**EXERCISE BRIEF**:
For each line of the listing that holds "agent", show the full line.

**SUPPLIED ENTRIES**:

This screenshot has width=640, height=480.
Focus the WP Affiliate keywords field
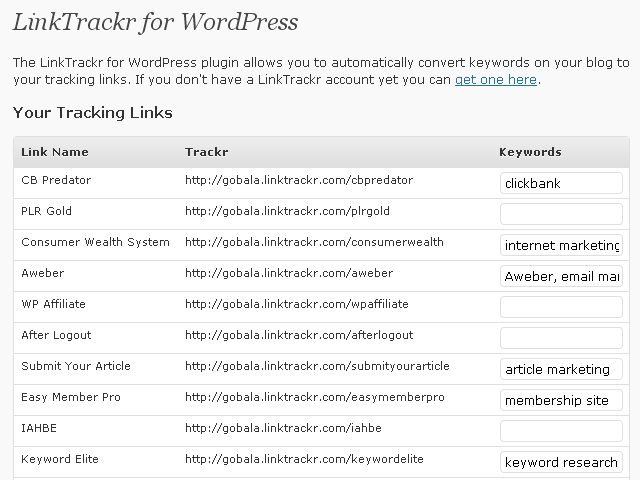point(561,307)
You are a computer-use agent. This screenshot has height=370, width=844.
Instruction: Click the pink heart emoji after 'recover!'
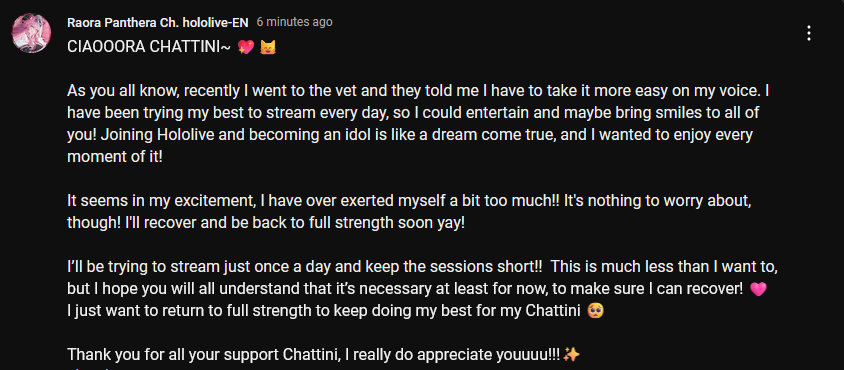[757, 289]
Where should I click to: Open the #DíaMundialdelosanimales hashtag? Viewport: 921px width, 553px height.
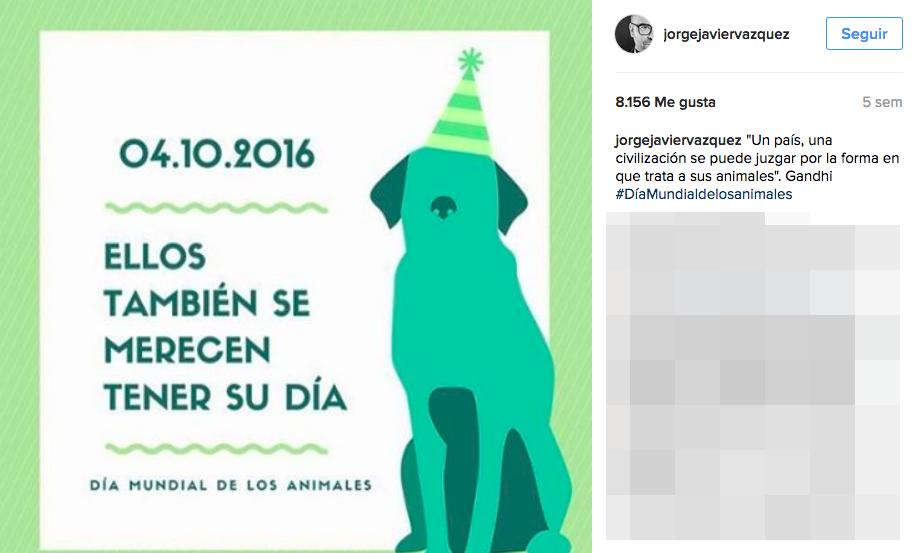click(704, 194)
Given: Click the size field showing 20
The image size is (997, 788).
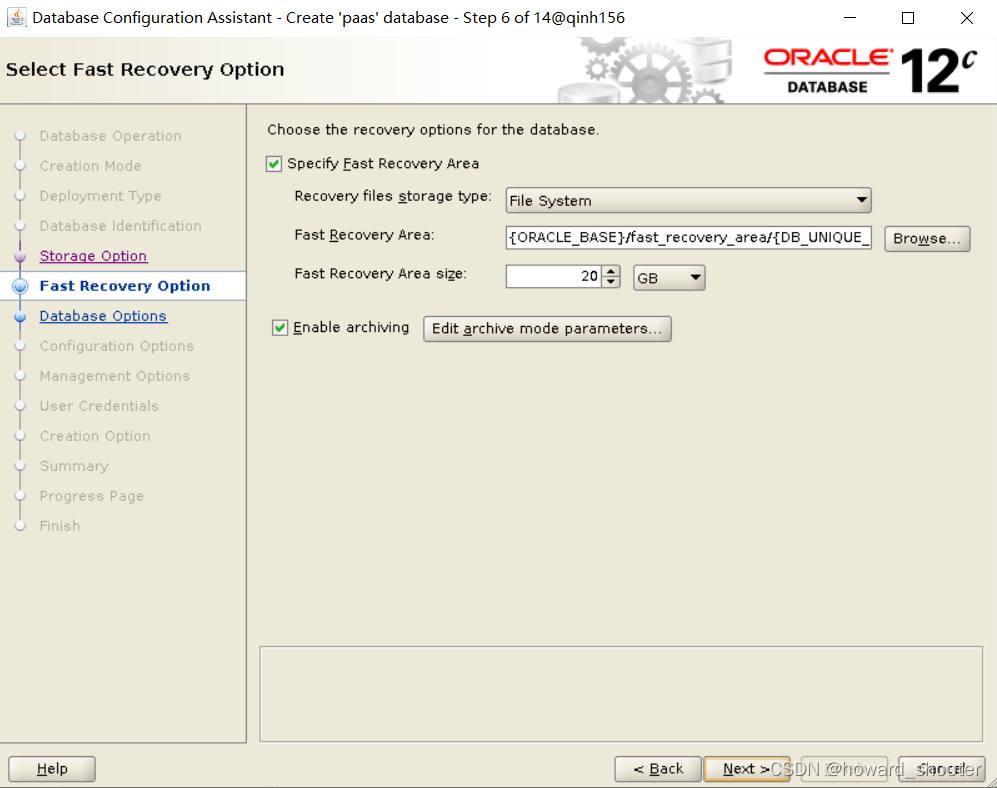Looking at the screenshot, I should pyautogui.click(x=555, y=276).
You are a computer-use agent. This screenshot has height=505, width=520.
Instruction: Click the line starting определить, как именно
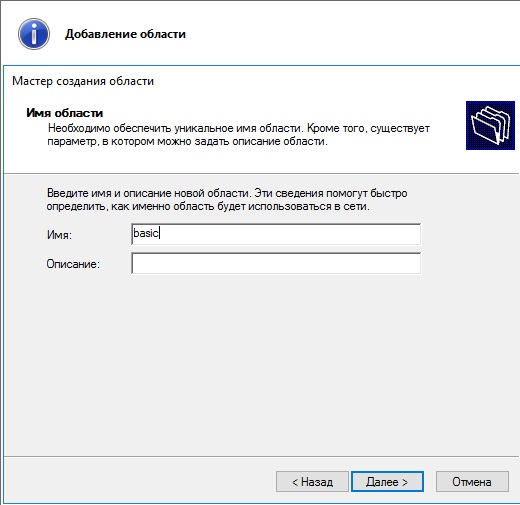click(x=208, y=206)
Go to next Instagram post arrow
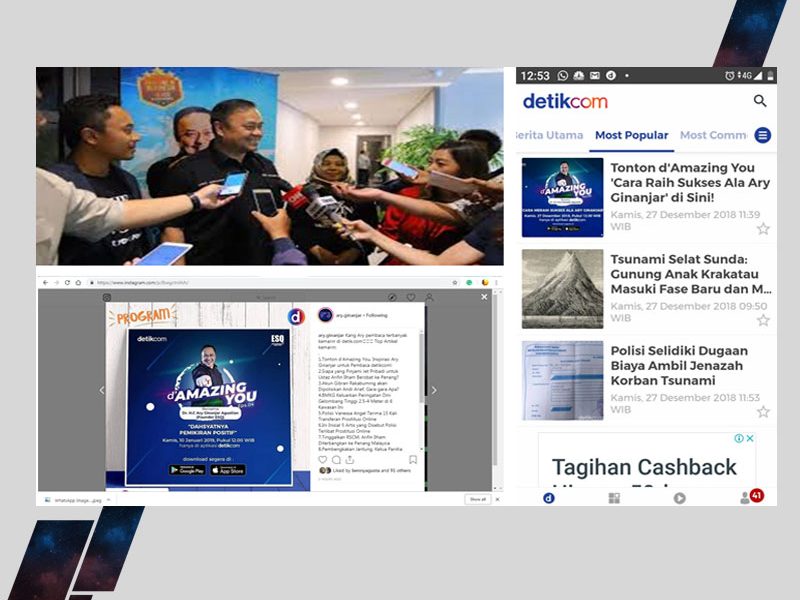The width and height of the screenshot is (800, 600). point(433,390)
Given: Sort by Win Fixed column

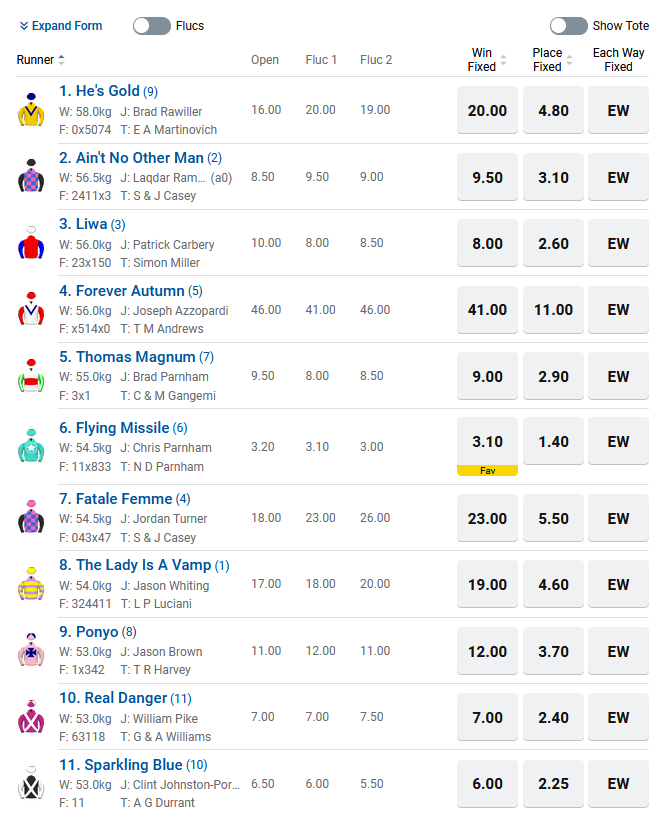Looking at the screenshot, I should 503,60.
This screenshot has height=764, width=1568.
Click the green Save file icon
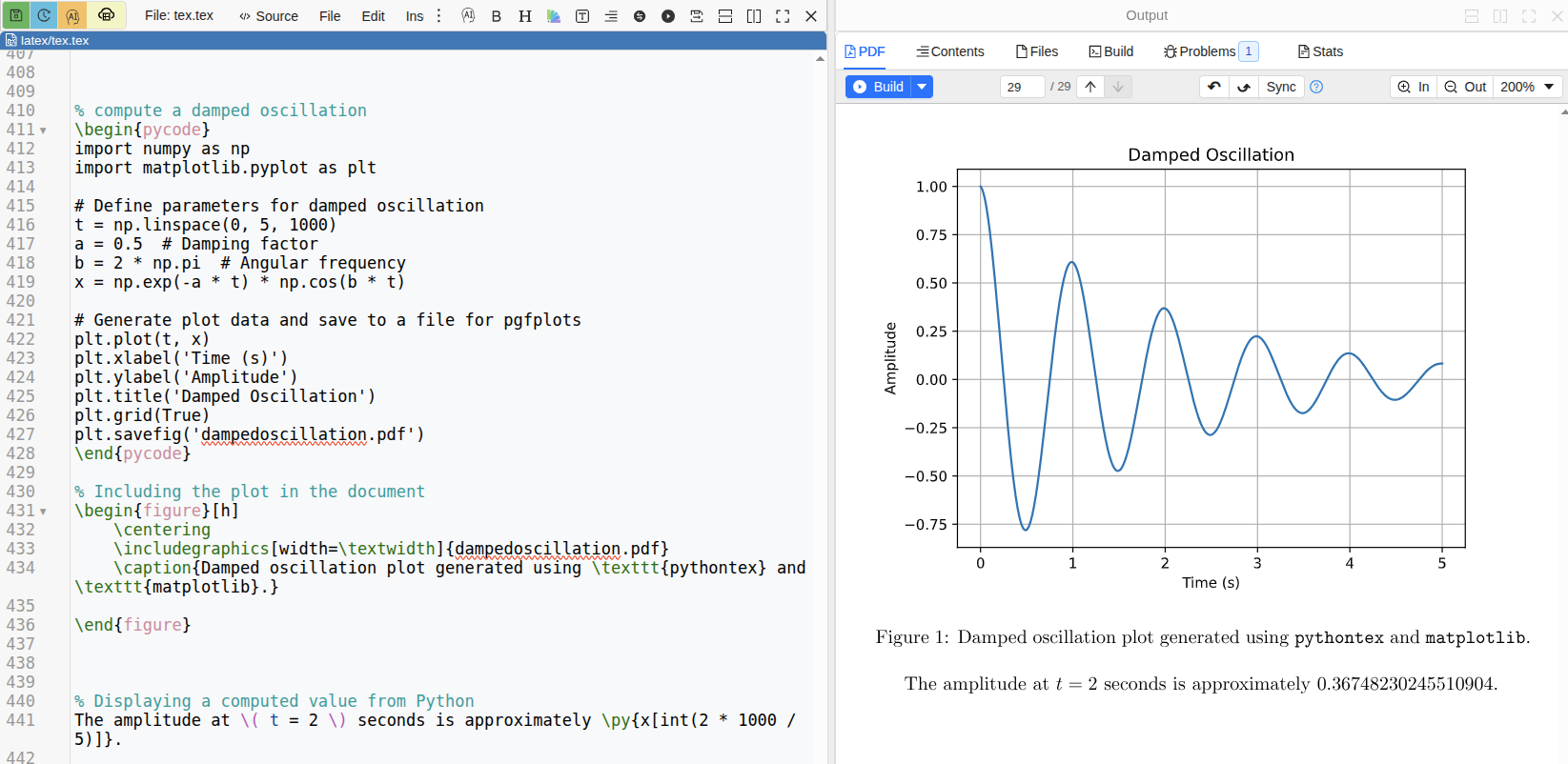(x=16, y=15)
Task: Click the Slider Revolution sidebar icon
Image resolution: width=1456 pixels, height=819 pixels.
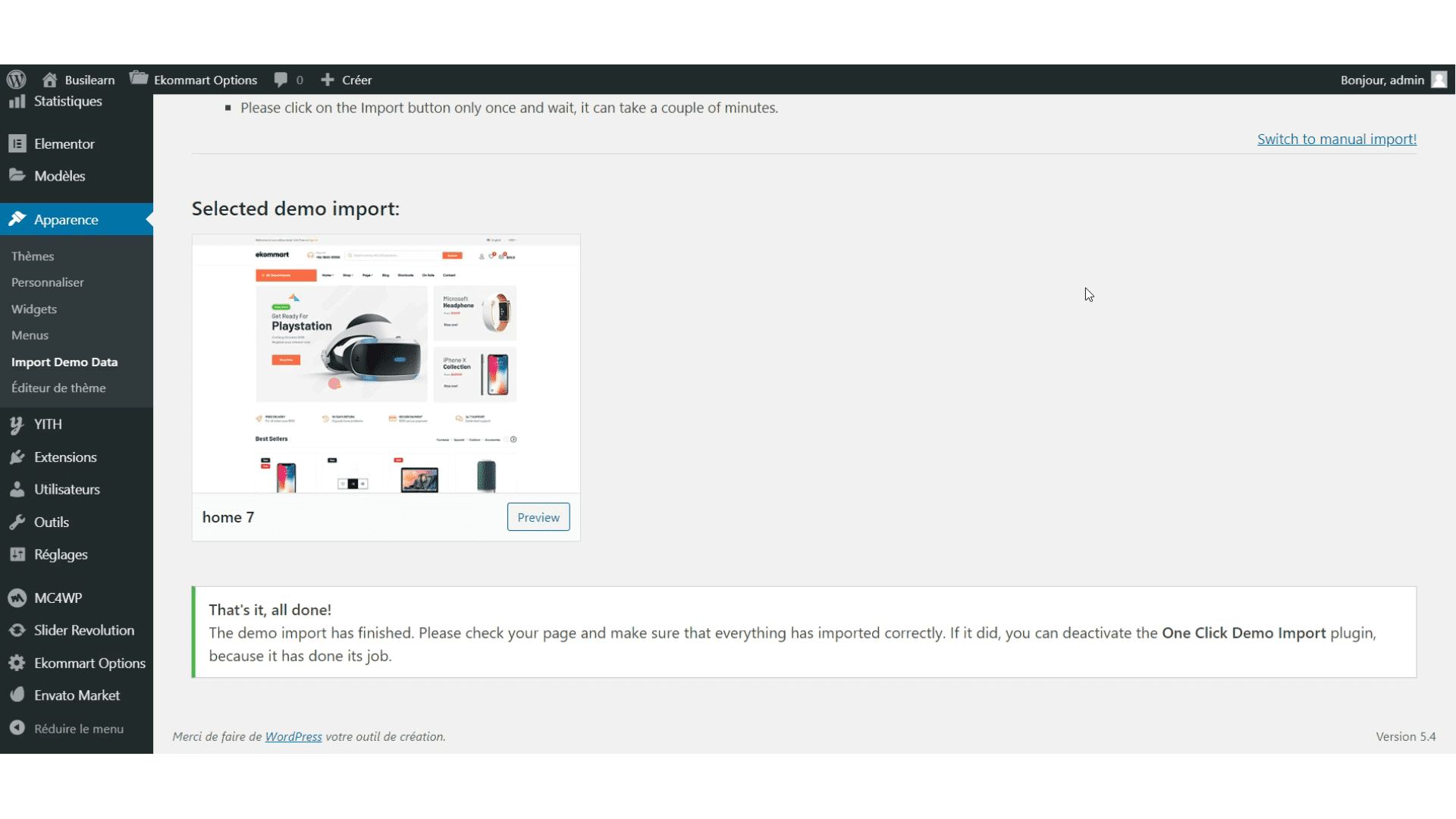Action: point(17,630)
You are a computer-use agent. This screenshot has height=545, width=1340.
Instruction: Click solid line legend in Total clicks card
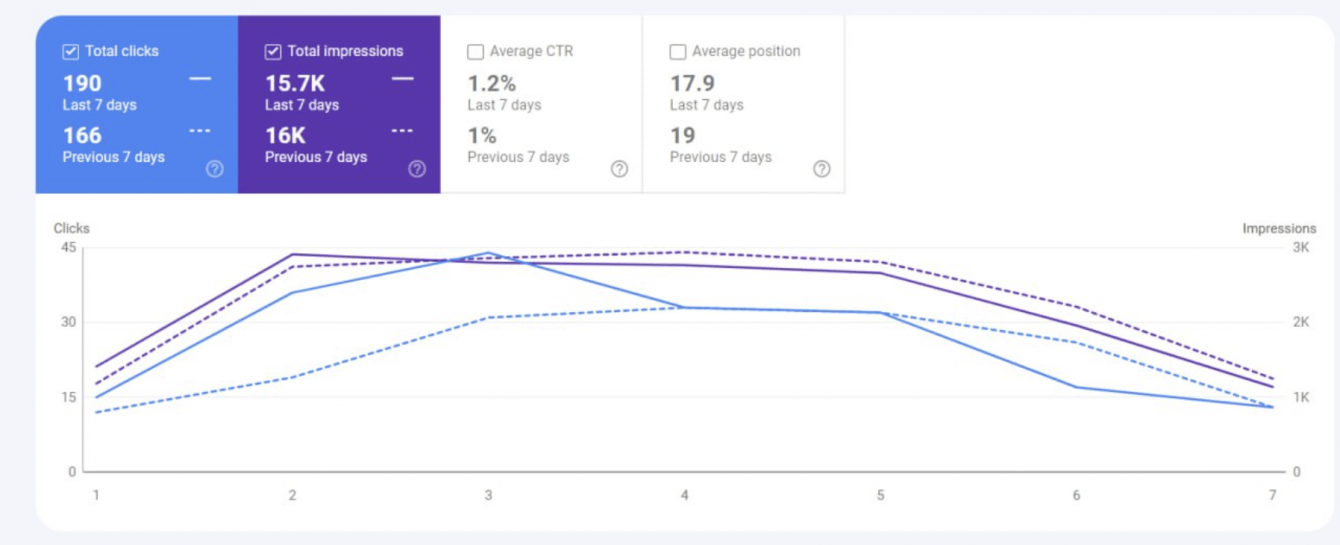200,78
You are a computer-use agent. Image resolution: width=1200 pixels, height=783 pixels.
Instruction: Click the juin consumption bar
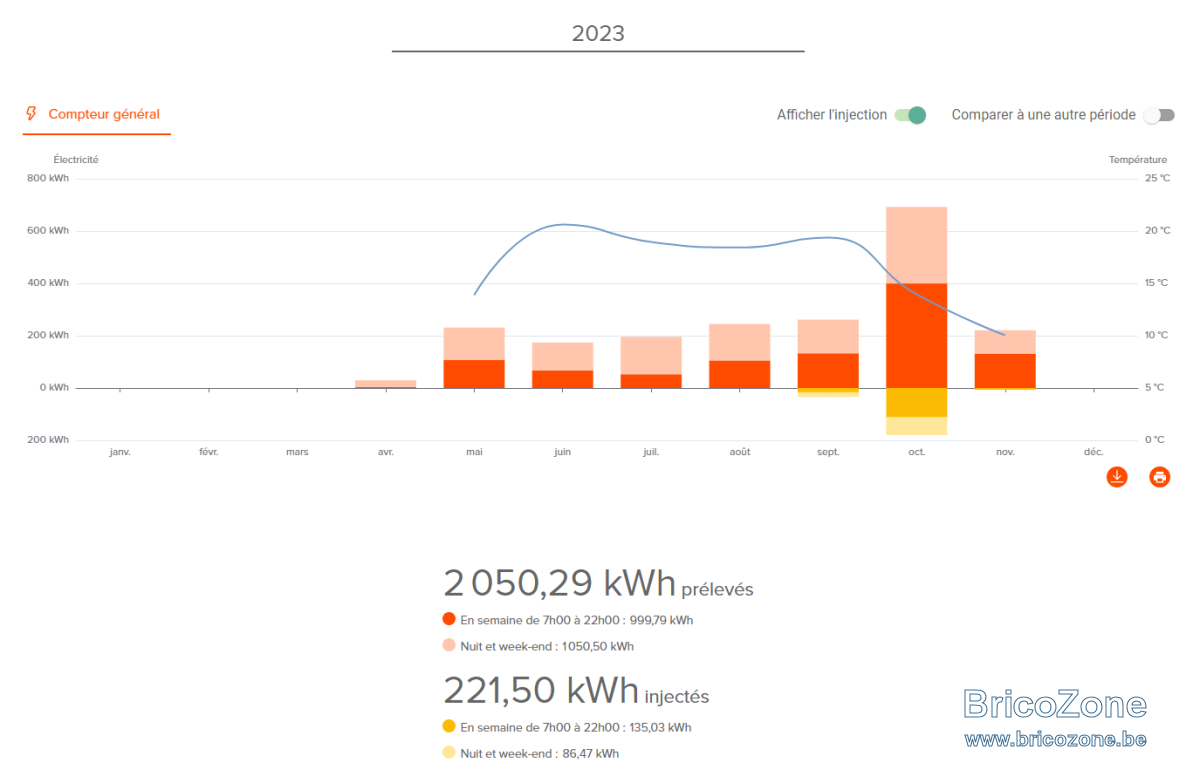tap(562, 365)
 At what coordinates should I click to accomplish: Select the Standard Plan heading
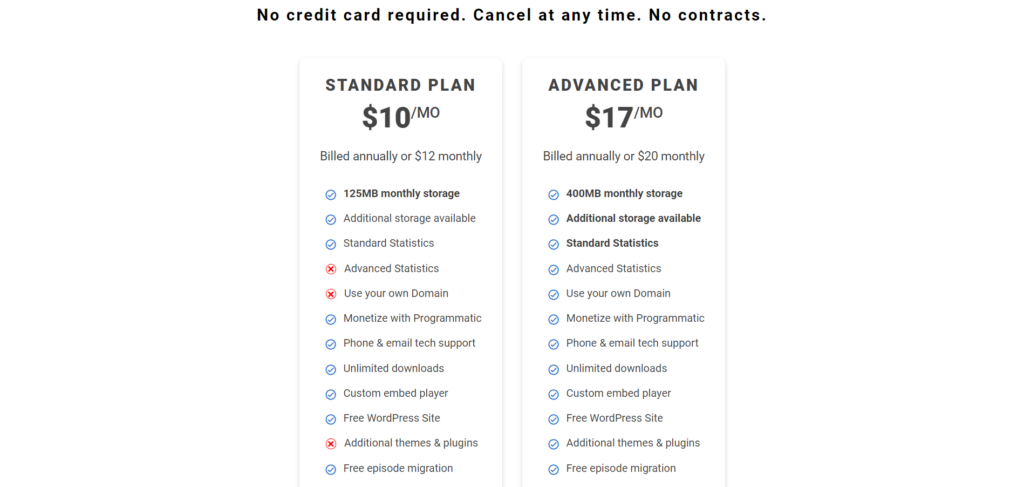pyautogui.click(x=400, y=86)
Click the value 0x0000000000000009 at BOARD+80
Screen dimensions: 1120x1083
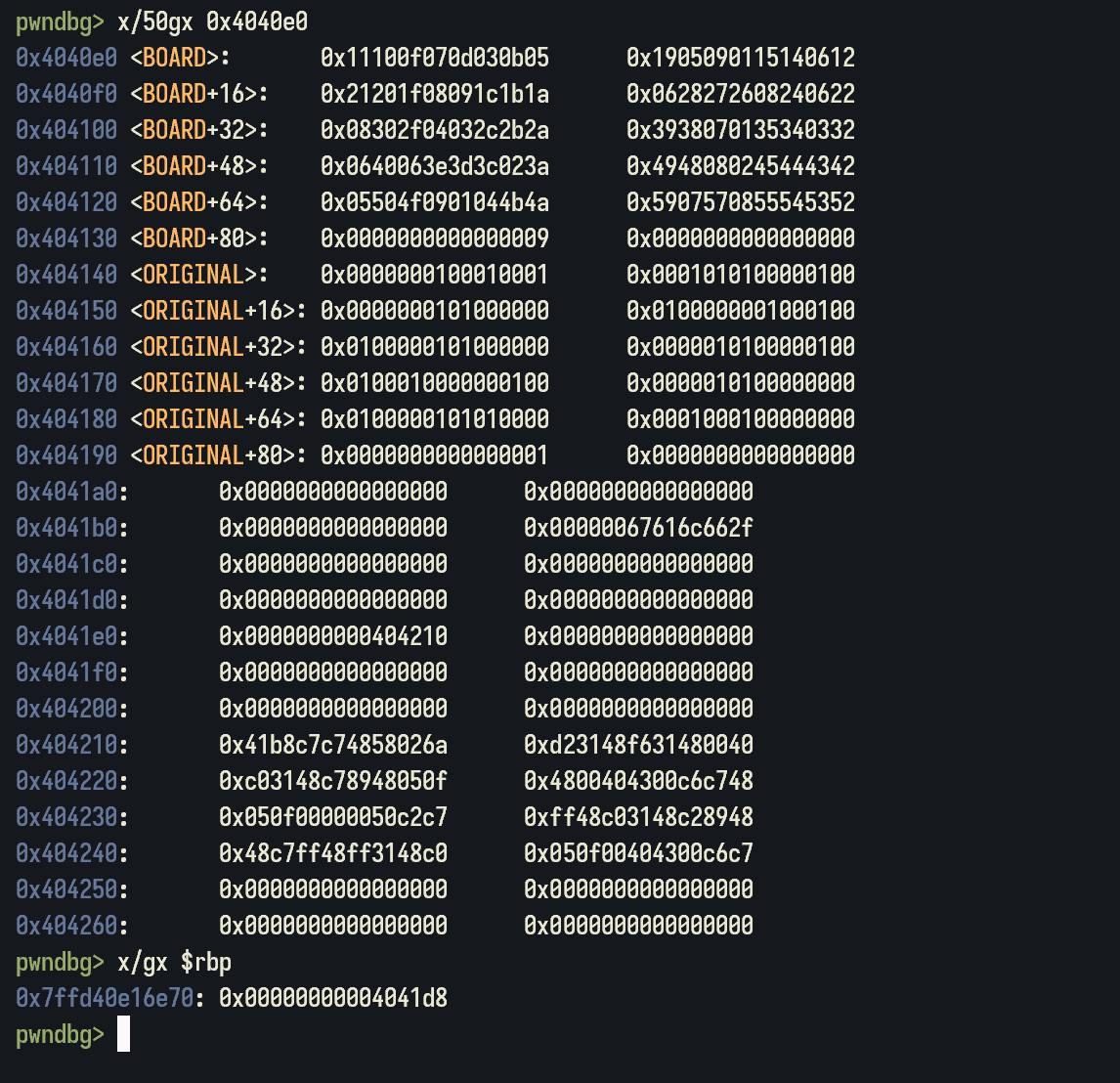point(434,238)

**SOLUTION FOR THIS TASK**:
You are a computer-use agent. This screenshot has height=370, width=844.
You are a computer-use agent. This screenshot has height=505, width=520.
You are a computer-use agent. This screenshot has height=545, width=1340.
You are a computer-use agent. Image resolution: width=1200 pixels, height=783 pixels.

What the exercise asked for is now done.